Deflated, Laura stared at her, expecting her to continue. ‘… So? Who was it?’

Rebecca looked at her as if she had taken leave of her senses. ‘Wakey, wakey! Kapitan Kraus, of course! A bit further on, Theodore Betts describes the restoration of the chapel. There’s a lot of waffle as you’d expect, then he gets to the window: ‘started in 1948 and took seven years to complete.’ Seven years, 1955 by my maths, when we know Kraus died.

He talks about ‘The quiet one’ who does all the work, a master glass cutter from Leipzig … Kraus came from Leipzig, remember the tape? Rupert’s Grandfather went there looking for him but couldn’t get there ’cause it was in the new East Germany, controlled by the Russians. Nobody got in or out, unless they were a spy.’

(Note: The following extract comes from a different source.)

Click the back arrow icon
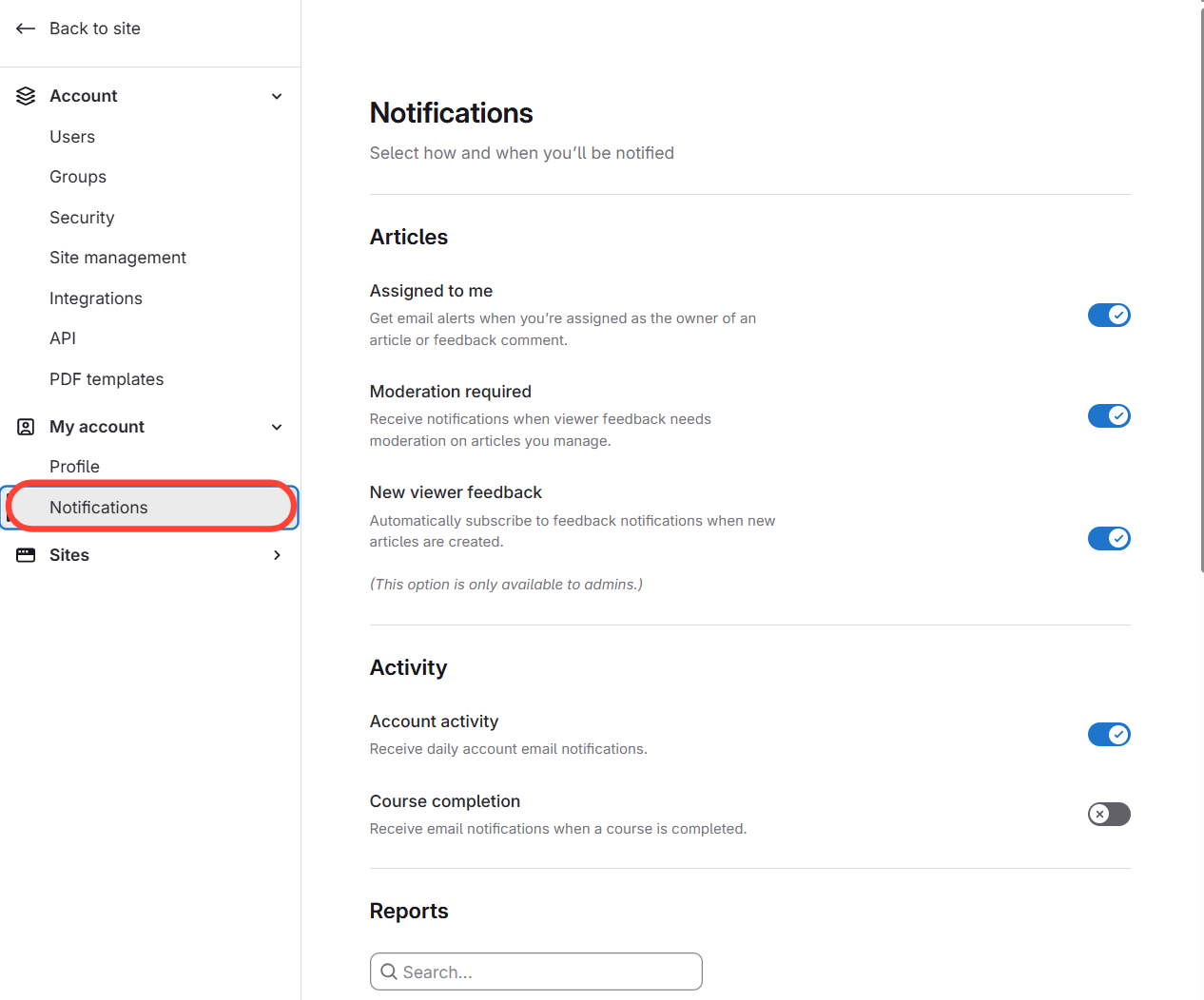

‘So if glass-cutter was his job, the window could have been his ‘life’s work’ then?’

‘You’re waking up! Now I am convinced there is a clue in the window. Guess where we are going this morning? Come on! Rise and shine!’

In a swirl, Rebecca turned and was out of the door in an instant. Her head poked back round. ‘I’ve sent Drew off trailing Sky, to see if he leads us to Rupert, as I think he will. Come on! Up and outside in five! No time for breakfast, seeing as you’ve lazed about in bed so long already.’ She gave an exaggeratedly sweet smile and was gone before Laura could respond.

 

* * *

 

The bike Drew discovered in the barn was not the most modern he had ever ridden.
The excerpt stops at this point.